BRIEF A
In the court opinion on the caucus statute, how many days before the caucus may registration under sections 36-38 be closed?

One specific objection urged is that by section 91 no person having voted in the caucus of one political party shall be entitled to vote or take part in the caucus of another political party within the ensuing twelve months. It seems to us impossible to say as matter of law that this is not a reasonable precaution against the fraudulent intrusion of members of a different party for sinister purposes.

It is objected further that an attempt is made to require greater qualifications for voting than are required by the Constitution, by the provision for the use of the voting lists as check lists, and the denial of the right to vote to those whose names do not appear upon the lists. It is suggested that the registration under sections 36-38 may be closed twenty days before the caucus, so that persons who become qualified in the interim are not allowed to vote. For the purposes of a preliminary meeting, this again does not seem to us an unreasonable precaution, and we cannot say as matter of law that the time allowed is unreasonable. The actual interim presumably will be much less, under the requirement that the registrars hold at least one session on or before the Saturday last preceding the first caucus preceding the annual State election. The provision in section 50 for registering minors who will reach full age before the election day must not be forgotten.

The statute is objected to as requiring illegal taxation because the city or town must bear the expense of the caucuses, and thus tax-payers are made to contribute to the support of a party or parties which they do not approve. The disapproval of a minority does not exempt them from bearing their share of public burdens while they continue to live in a State which they are free to leave. The expense, considered as a whole, is for the purpose of making it easier and more certain that the community shall elect the public officers whom it wants. This is not the less a public purpose that a part of the expenditure necessarily is for the separate convenience of the separate groups out of whose action emerges the expression of the public will.

BRIEF B
Copy every one of the records below word for word.

ENTRIES SHOWN
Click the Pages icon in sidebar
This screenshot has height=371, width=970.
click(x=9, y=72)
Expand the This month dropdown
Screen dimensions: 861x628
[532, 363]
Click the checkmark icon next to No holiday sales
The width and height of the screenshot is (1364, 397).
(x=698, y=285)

EXERCISE ANSWER A
Twenty days.

EXERCISE ANSWER B
Click the Pages icon in sidebar
This screenshot has height=371, width=970.
click(x=9, y=72)
Expand the This month dropdown
Screen dimensions: 861x628
[532, 363]
Click the checkmark icon next to No holiday sales
The width and height of the screenshot is (1364, 397).
(x=698, y=285)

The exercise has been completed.